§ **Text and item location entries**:
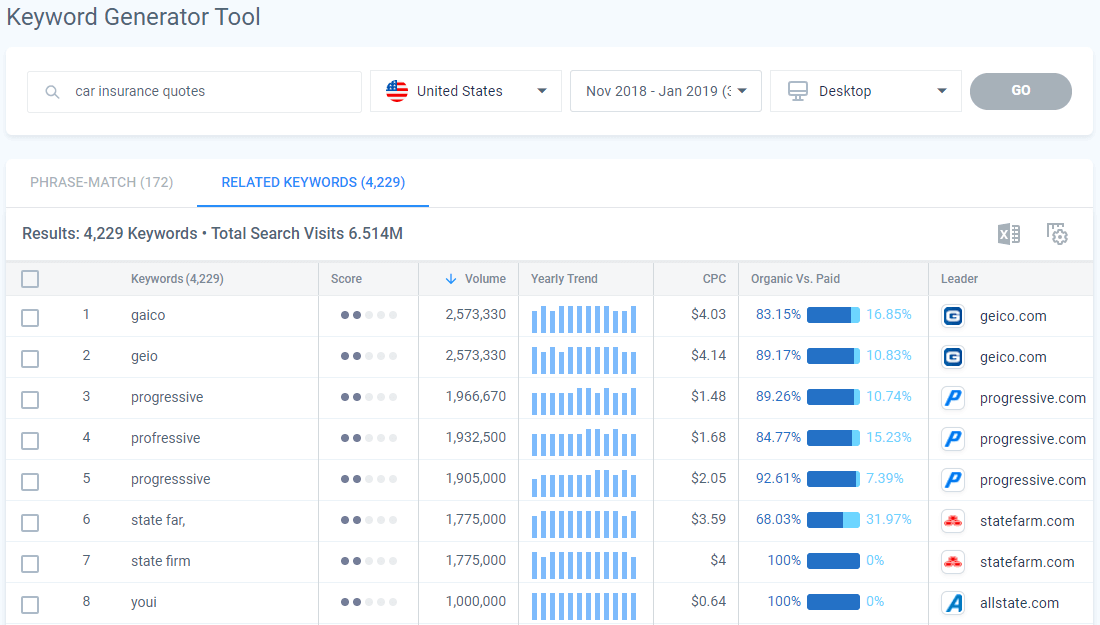
Task: Click the desktop device icon
Action: [797, 90]
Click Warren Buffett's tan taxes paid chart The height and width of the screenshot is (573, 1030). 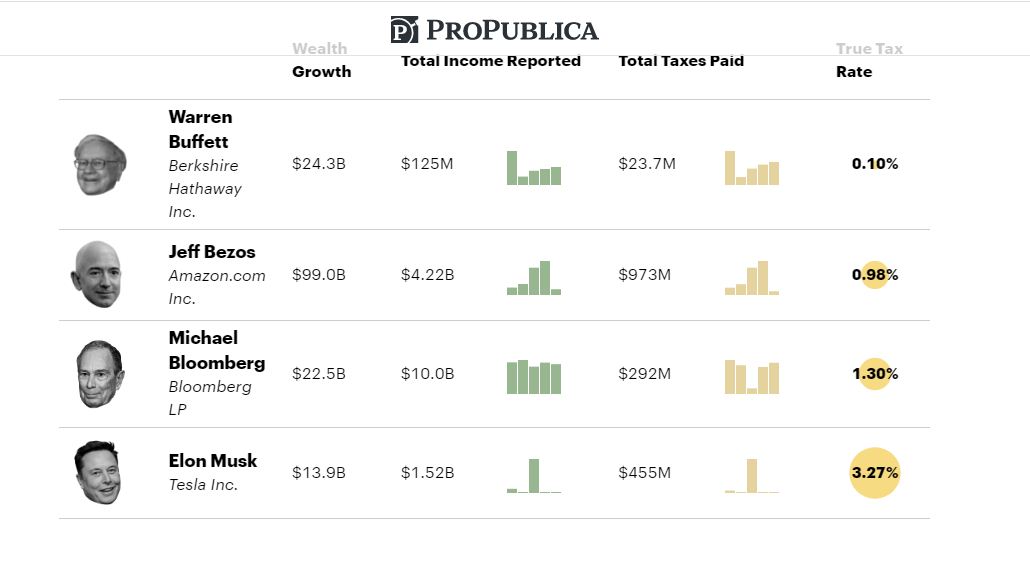(x=752, y=168)
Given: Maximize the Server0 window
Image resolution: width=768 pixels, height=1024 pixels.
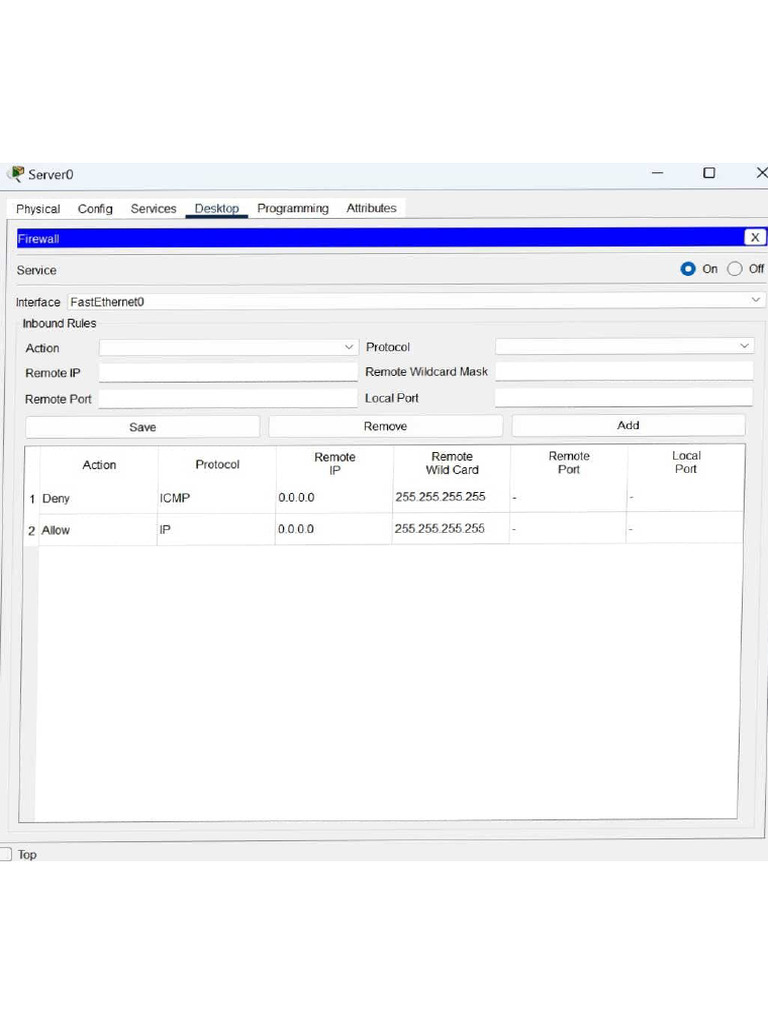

§ **YOUR TASK**:
Starting at the line that contains "Given: Maximize the Server0 window" and continuing to the end of the records, write the lines out again with "window" swapped for "pane" and nothing else altered. Leave out the pictures.

§ **FINAL ANSWER**:
Given: Maximize the Server0 pane
Image resolution: width=768 pixels, height=1024 pixels.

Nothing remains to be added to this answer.